**Work to be completed**
Continue the article below on Pinterest's use by retailers, starting after its final sentence.

**Given passage**
- - - -
By Elizabeth Cogswell Baskin
Editor’s note: Launched in March 2010, Pinterest now ranks as the third most-visited social-networking site in the United States, according to a recent report by Experian Marketing Services. Pinterest, which lets its users “pin” photos and information onto virtual boards, ranks behind only Facebook and Twitter in terms of total visitors, according to the report. It also skews heavily female — about 60% of users are women.
Retailers are flocking to the visually enticing Pinterest site to engage with consumers. Why is Pinterest suddenly such a big deal? For one thing, it’s exploding with growth. In September 2011, the site had less than 2 million users. Now, it has 20 million users or more.
The visual nature of Pinterest is a natural for retailers with product to show. By creating a collection of images on boards with themes like “Crafts I Can Do,” “Products I Love,” “Dream Wedding” and “Chocolate Desserts,” users promote the things that inspire and intrigue them.
Where do users find these images? Occasionally from their own photos, but more often they find things on another website or “re-pin” images other users have pinned to their own boards. This means some early-adopter retailers, from Michaels Stores to Nordstrom, are reporting more traffic to their websites from Pinterest than any other referral source.
But the site can also be a powerful driver to engage employees. There are numerous ways it can be used to build engagement among employees, not just to connect salespeople from store to store, but also between those at corporate with employees in the field.
- - - -
**Information provided**
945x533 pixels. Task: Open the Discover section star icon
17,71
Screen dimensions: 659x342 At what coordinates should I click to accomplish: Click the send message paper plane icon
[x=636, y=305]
- - - -
**Response to this exercise**
One caveat is that the brand must have a high comfort level with transparency between employees and customers. People love to buy from people they know, and Pinterest allows your employees to become real people — ambassadors — to your potential customers. But it’s also a public site, with no way currently to keep any board private or restricted to only certain users.
Here’s how an employee engagement initiative on Pinterest might work:
Start with a focused campaign of internal communications to encourage employees to create their own Pinterest boards, pinning company products. You might “gamify” it by suggesting a different theme each month with the best boards winning a prize or discount.
The themed board for July, for example, might be “Best Ways To Show Off Your Tan,” with employees pinning the brand’s new short shorts, strappy sandals and halter dresses. August might be “Prettiest Pale Neutrals,” with employees creating boards of their favorite clothing in white, cream and camel.
Of course, these boards might also include other images not available at the store, like a long stretch of sandy beach on “Prettiest Pale Neutrals.” This makes the boards more than just a way to hawk your products. Instead, they become more akin to third-party endorsements, which are powerful influencers for potential customers.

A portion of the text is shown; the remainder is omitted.